» EXTRACTED MATERIAL
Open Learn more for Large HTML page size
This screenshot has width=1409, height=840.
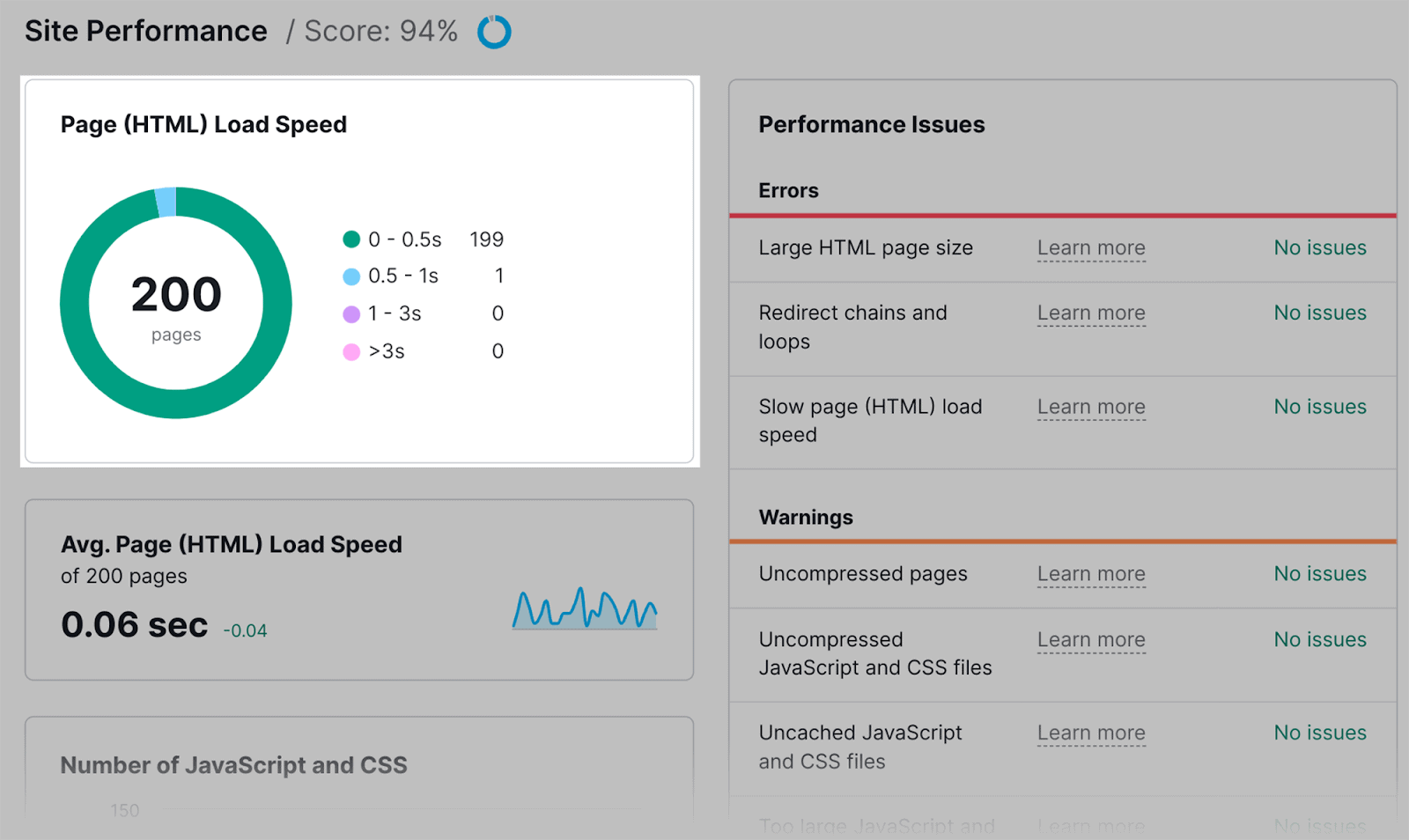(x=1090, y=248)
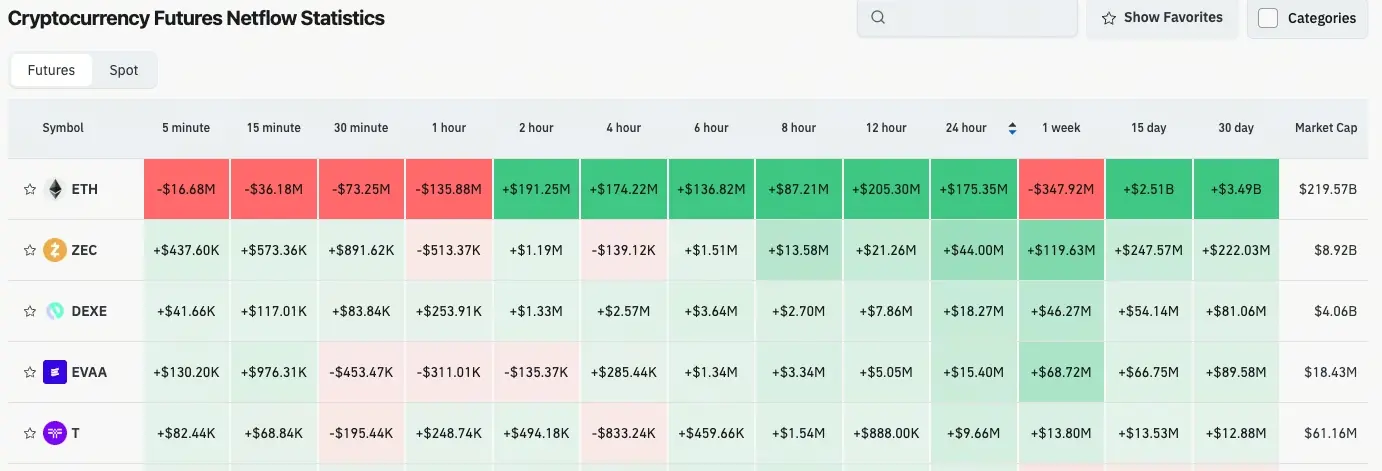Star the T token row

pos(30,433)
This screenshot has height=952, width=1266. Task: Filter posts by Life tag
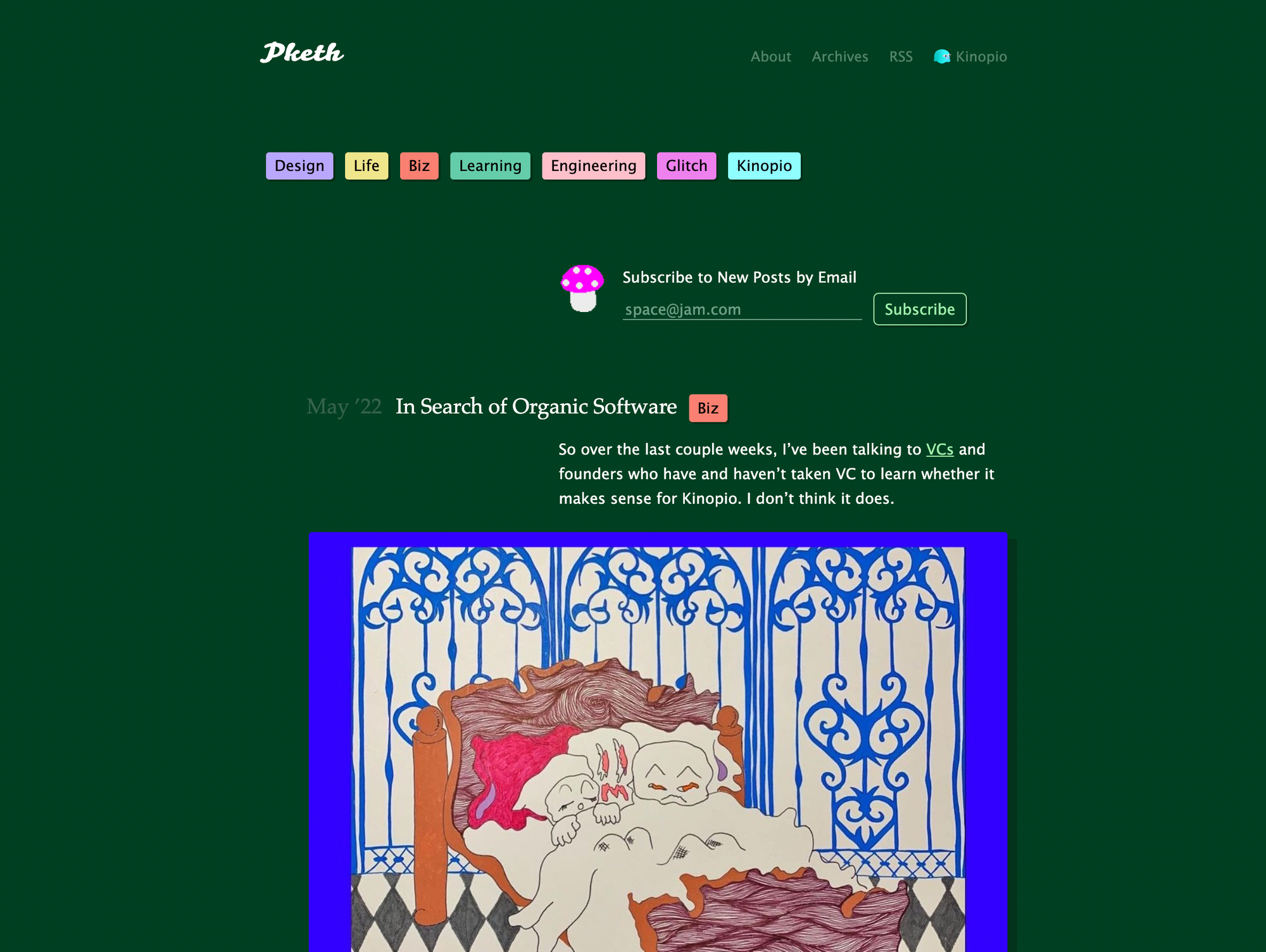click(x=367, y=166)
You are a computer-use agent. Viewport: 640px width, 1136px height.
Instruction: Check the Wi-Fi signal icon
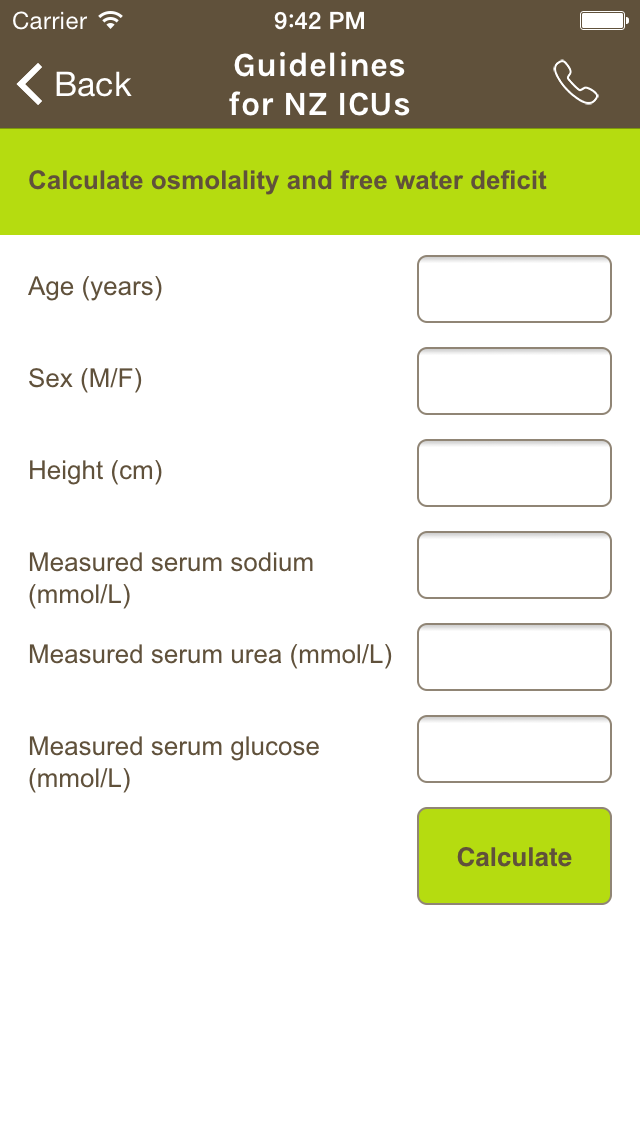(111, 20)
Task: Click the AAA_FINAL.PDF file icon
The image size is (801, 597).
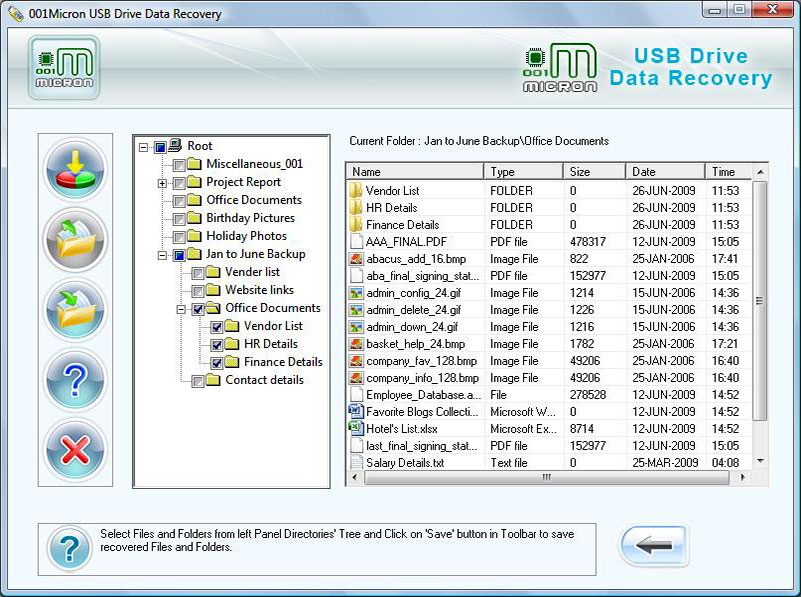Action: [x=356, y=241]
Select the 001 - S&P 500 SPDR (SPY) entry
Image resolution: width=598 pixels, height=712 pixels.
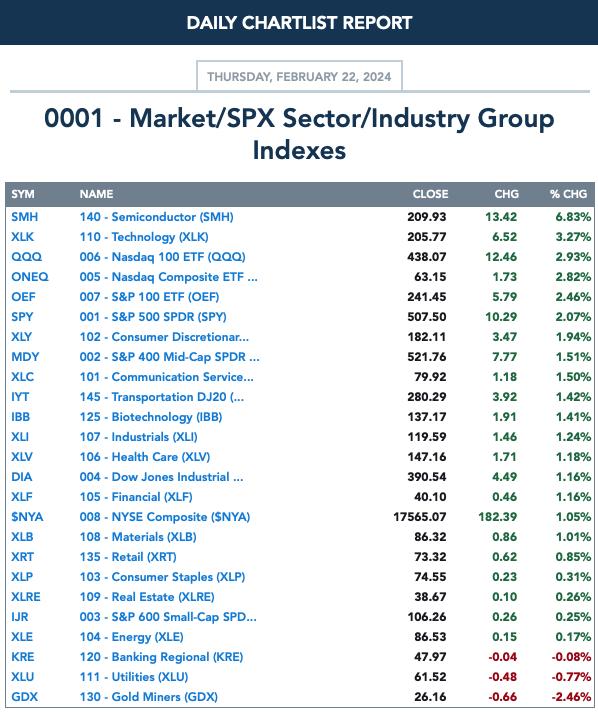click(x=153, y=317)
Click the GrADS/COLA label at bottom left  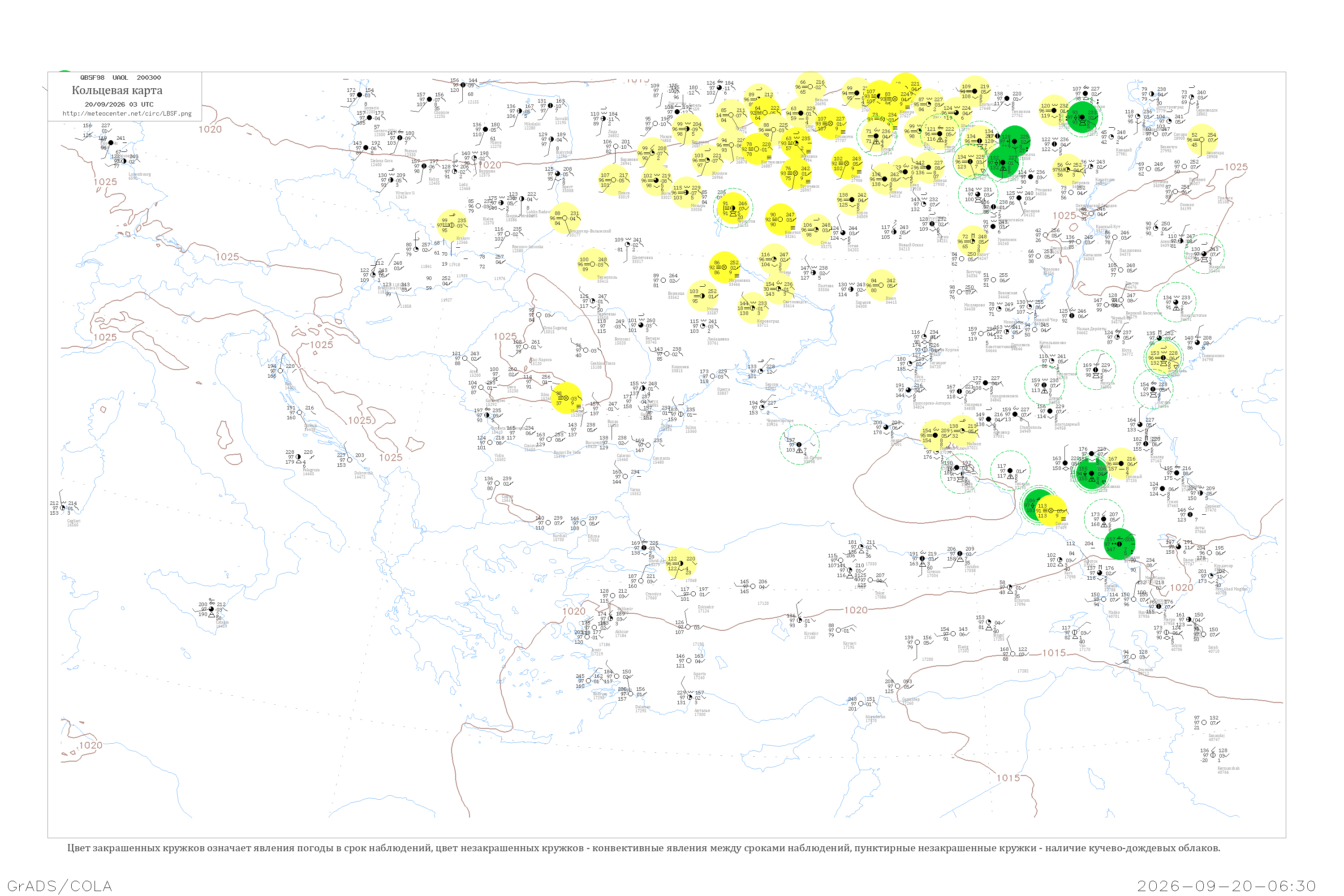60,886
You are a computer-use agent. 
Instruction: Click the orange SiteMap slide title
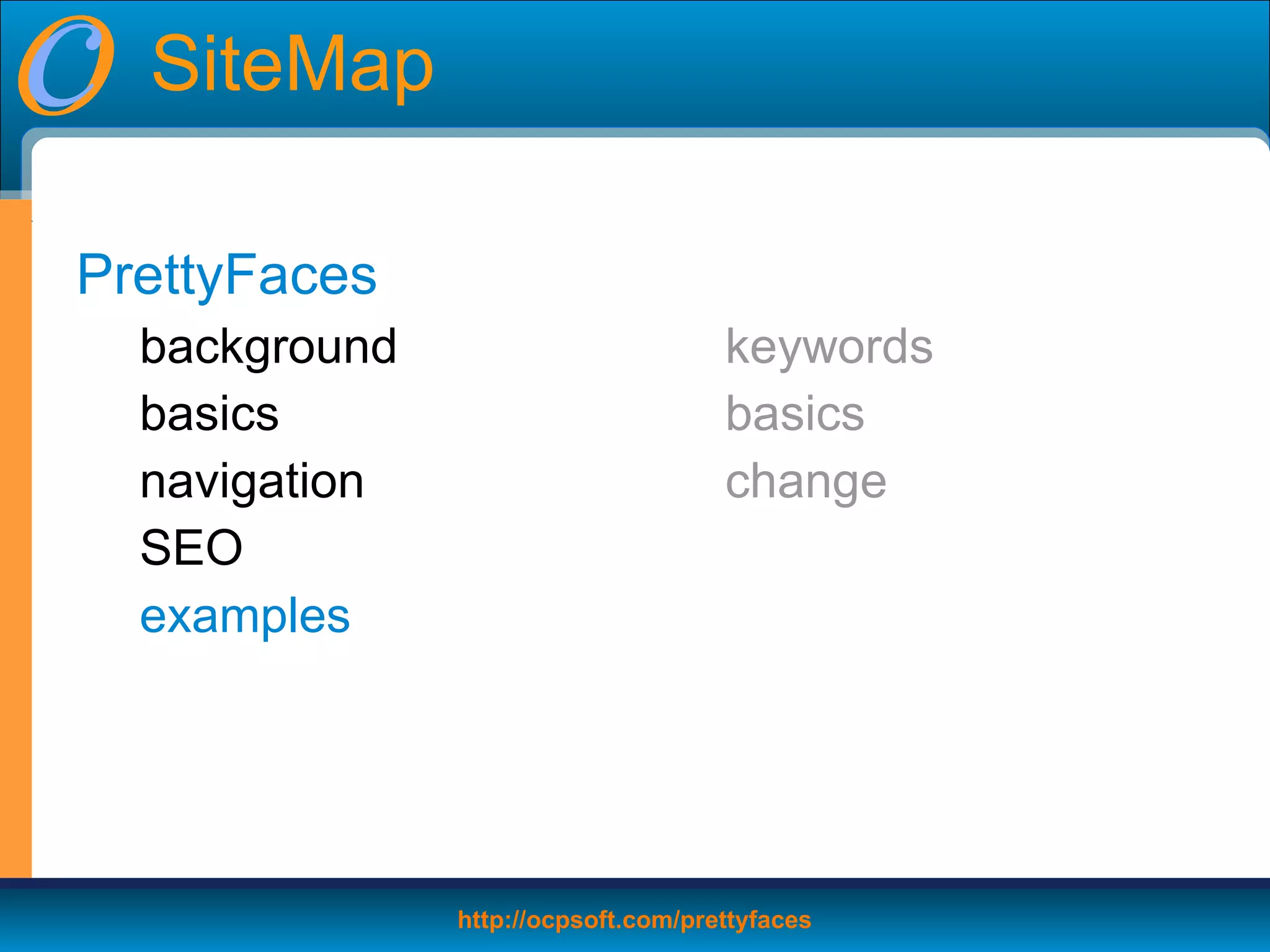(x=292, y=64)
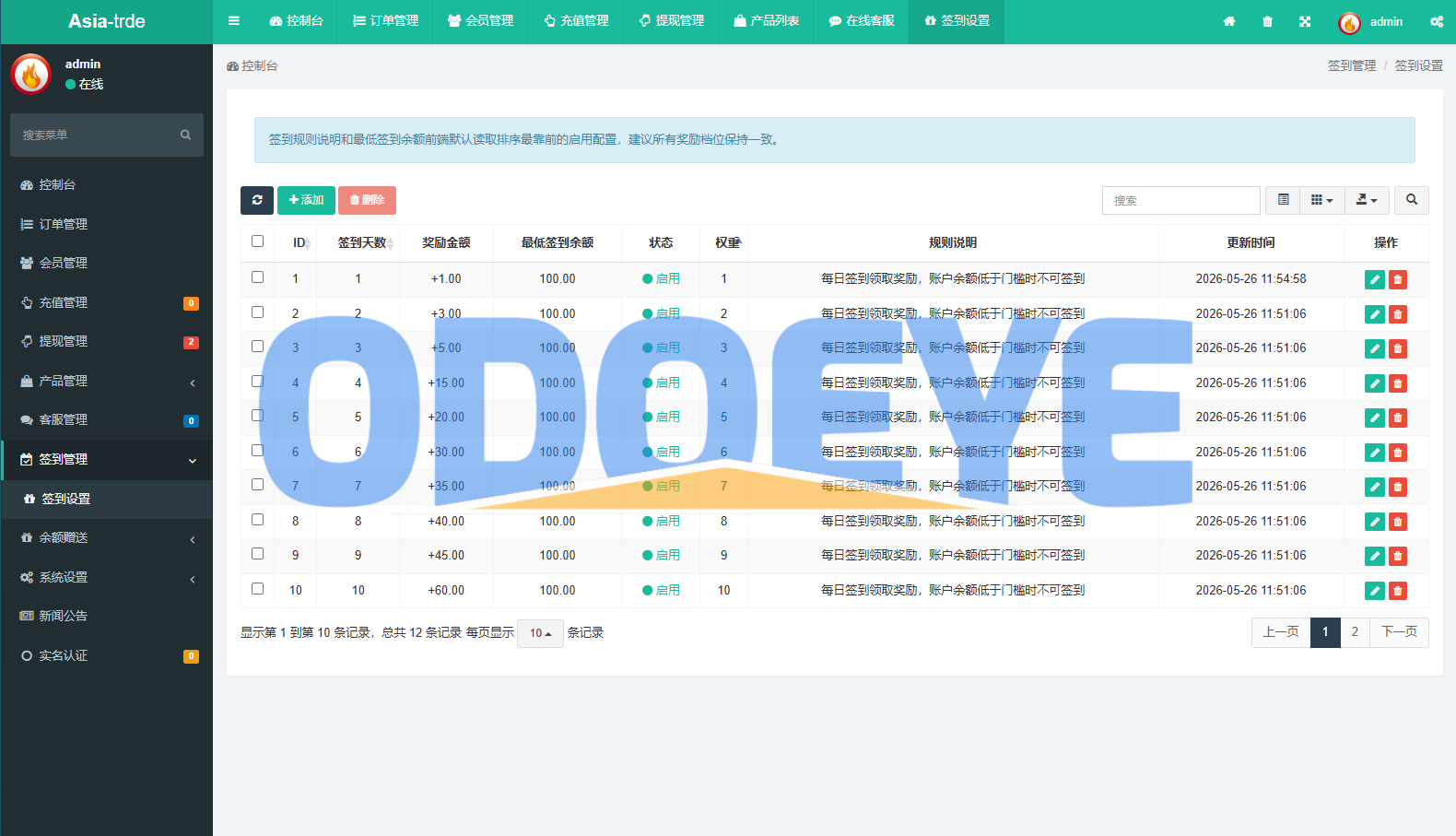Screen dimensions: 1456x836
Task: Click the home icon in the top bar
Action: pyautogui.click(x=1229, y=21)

» WHAT YOU ARE ASKED TO DO
Among the records above, find the lines that contain "agent" and copy every one.

» ANSWER SPACE
You are a computer-use agent. Viewport: 640px width, 1136px height.
You are a computer-use agent. 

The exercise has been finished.